### WHAT IS BEING ASKED
First find the line with "Where should I", then reproduce it and all following lines of the data to the end, exactly and with no pictures, adding nothing.

# # # #

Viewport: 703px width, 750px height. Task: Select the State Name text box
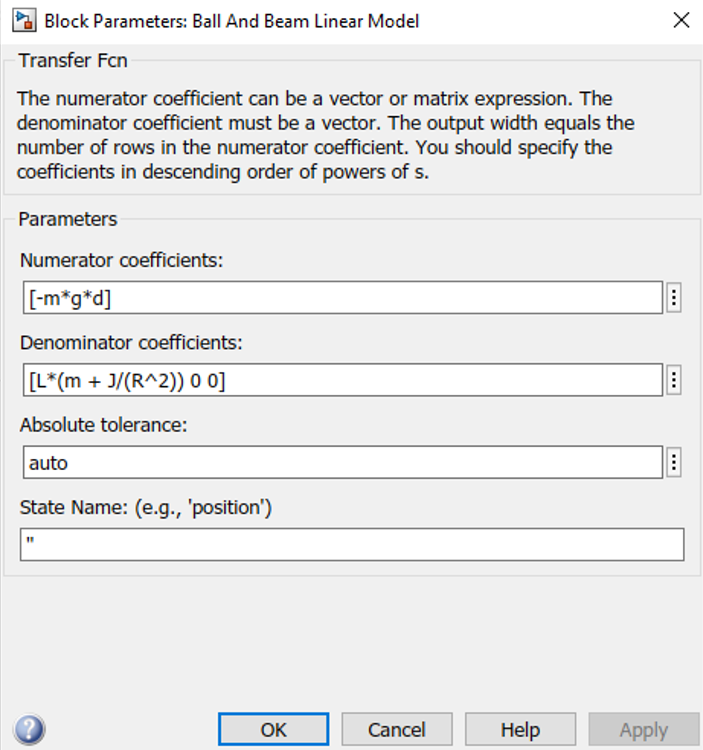pyautogui.click(x=352, y=545)
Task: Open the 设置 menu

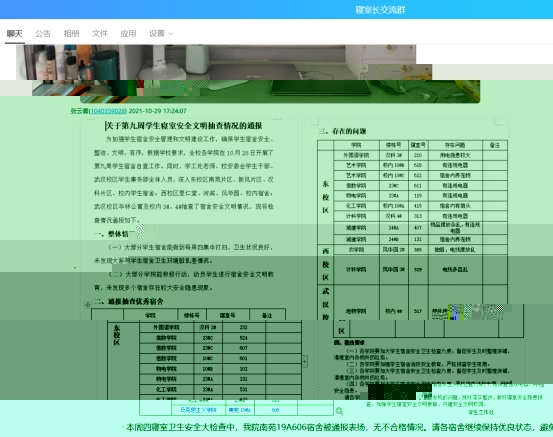Action: click(157, 34)
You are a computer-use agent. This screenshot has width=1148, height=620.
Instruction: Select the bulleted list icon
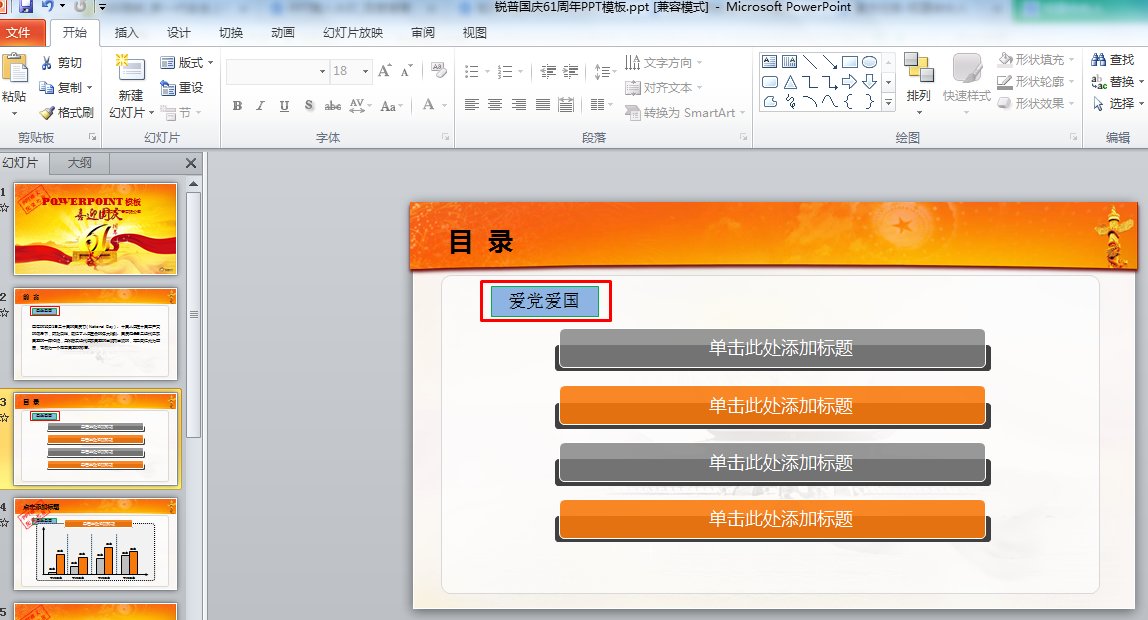[471, 72]
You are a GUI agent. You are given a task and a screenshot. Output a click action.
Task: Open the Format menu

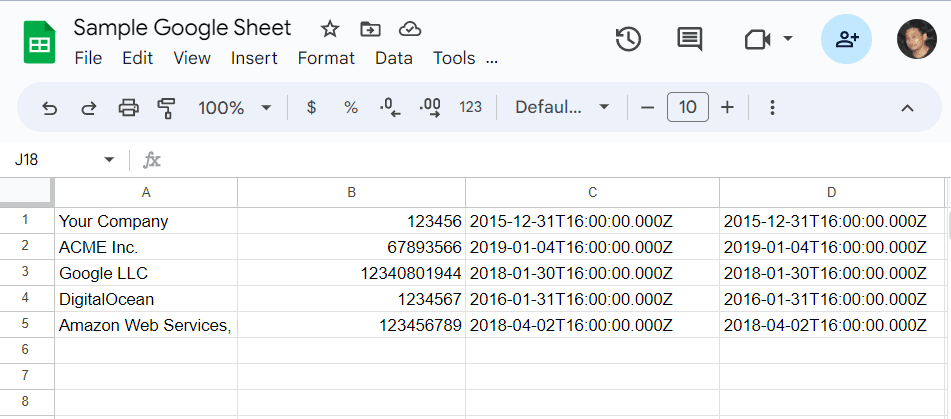coord(326,58)
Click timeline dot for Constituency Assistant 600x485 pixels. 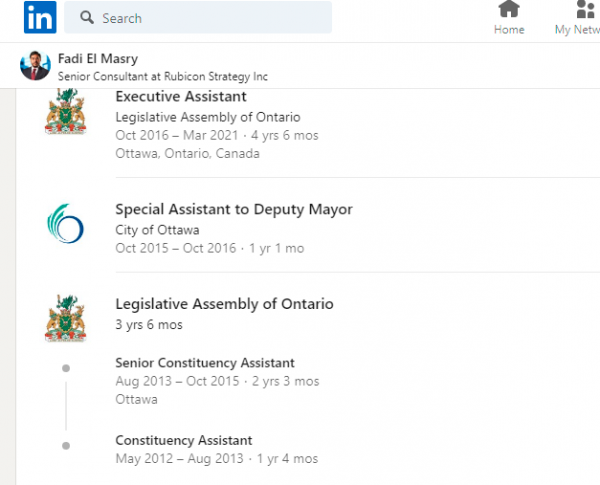pyautogui.click(x=66, y=446)
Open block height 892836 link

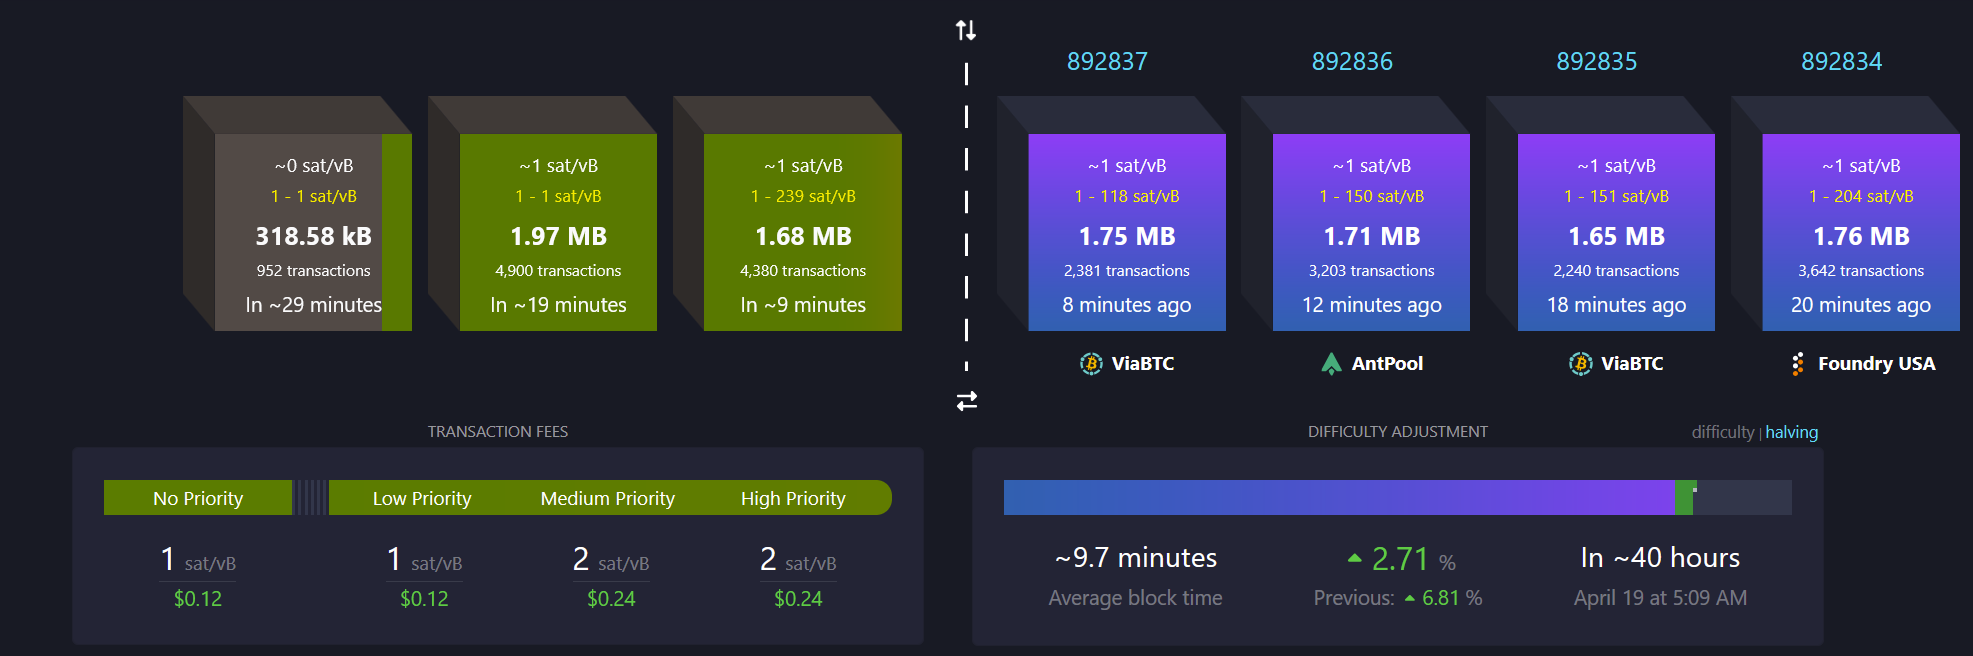1352,62
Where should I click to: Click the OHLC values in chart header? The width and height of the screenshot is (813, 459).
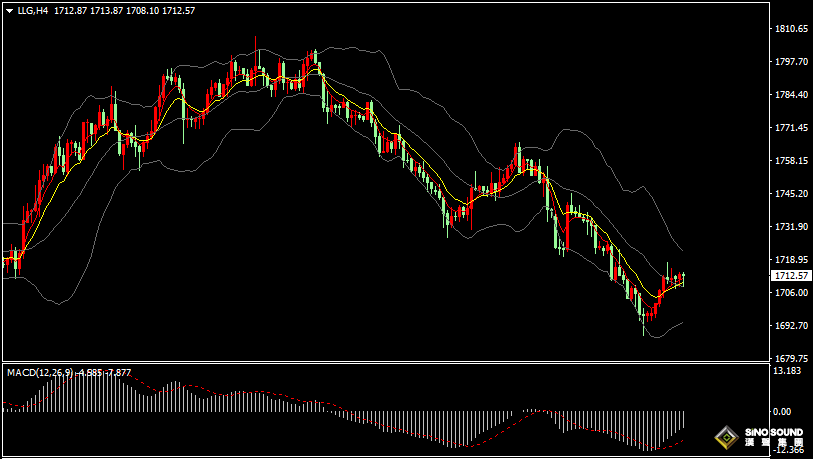point(124,10)
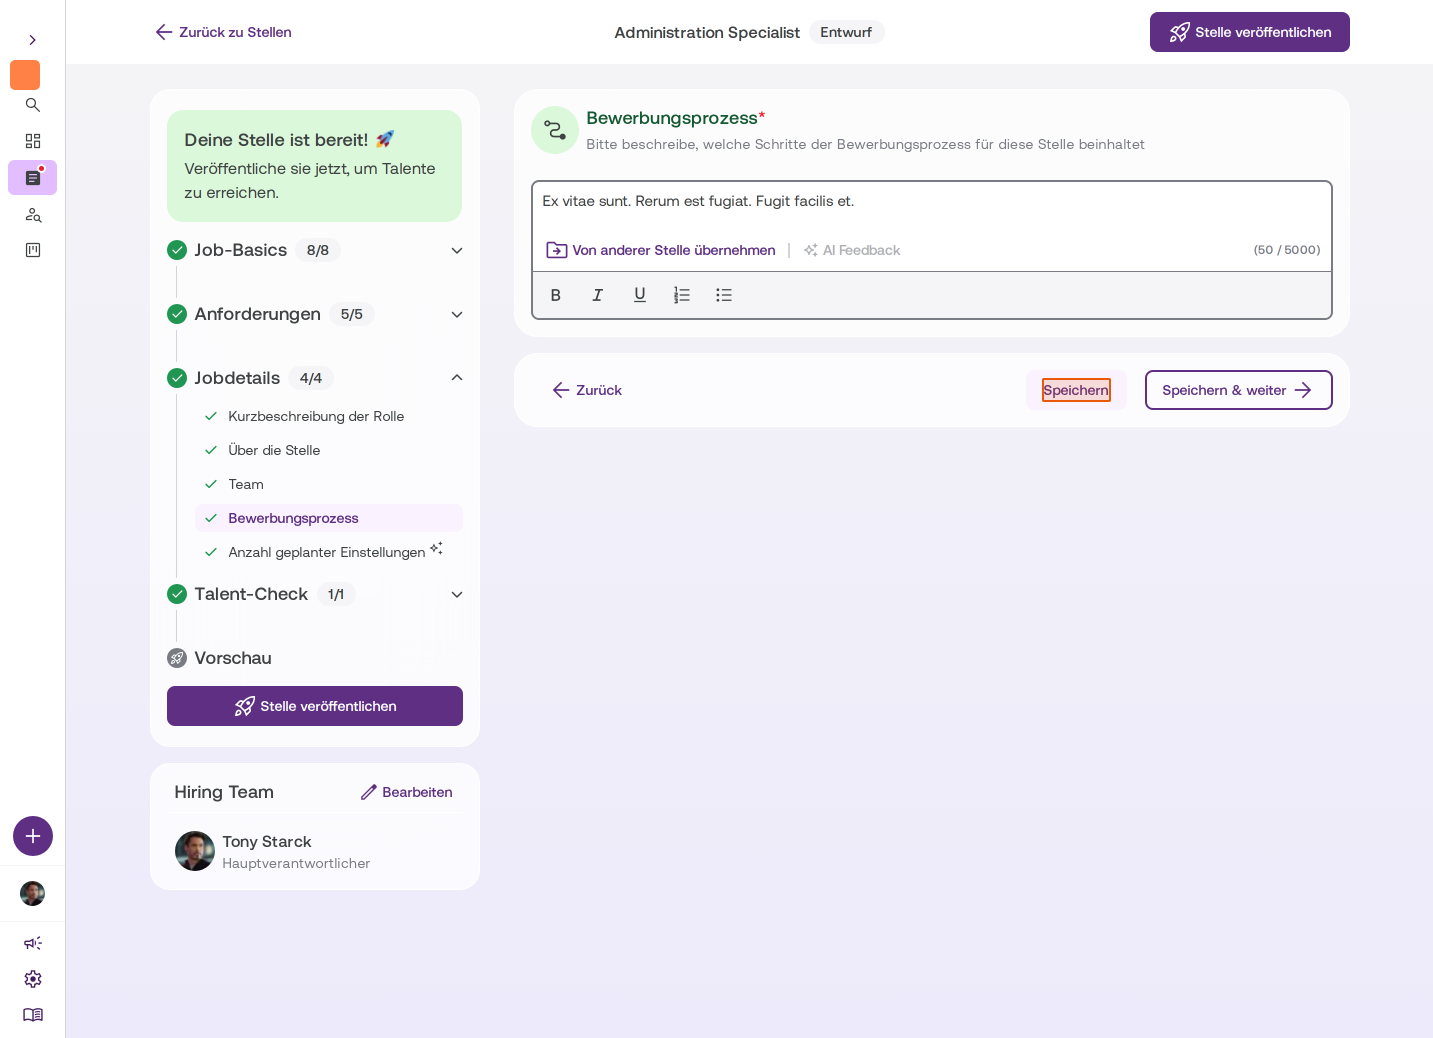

# # # #

### OUTPUT OF THE EXERCISE
Where should I click to: Click the OHLC values in chart header? The width and height of the screenshot is (813, 459).
point(124,10)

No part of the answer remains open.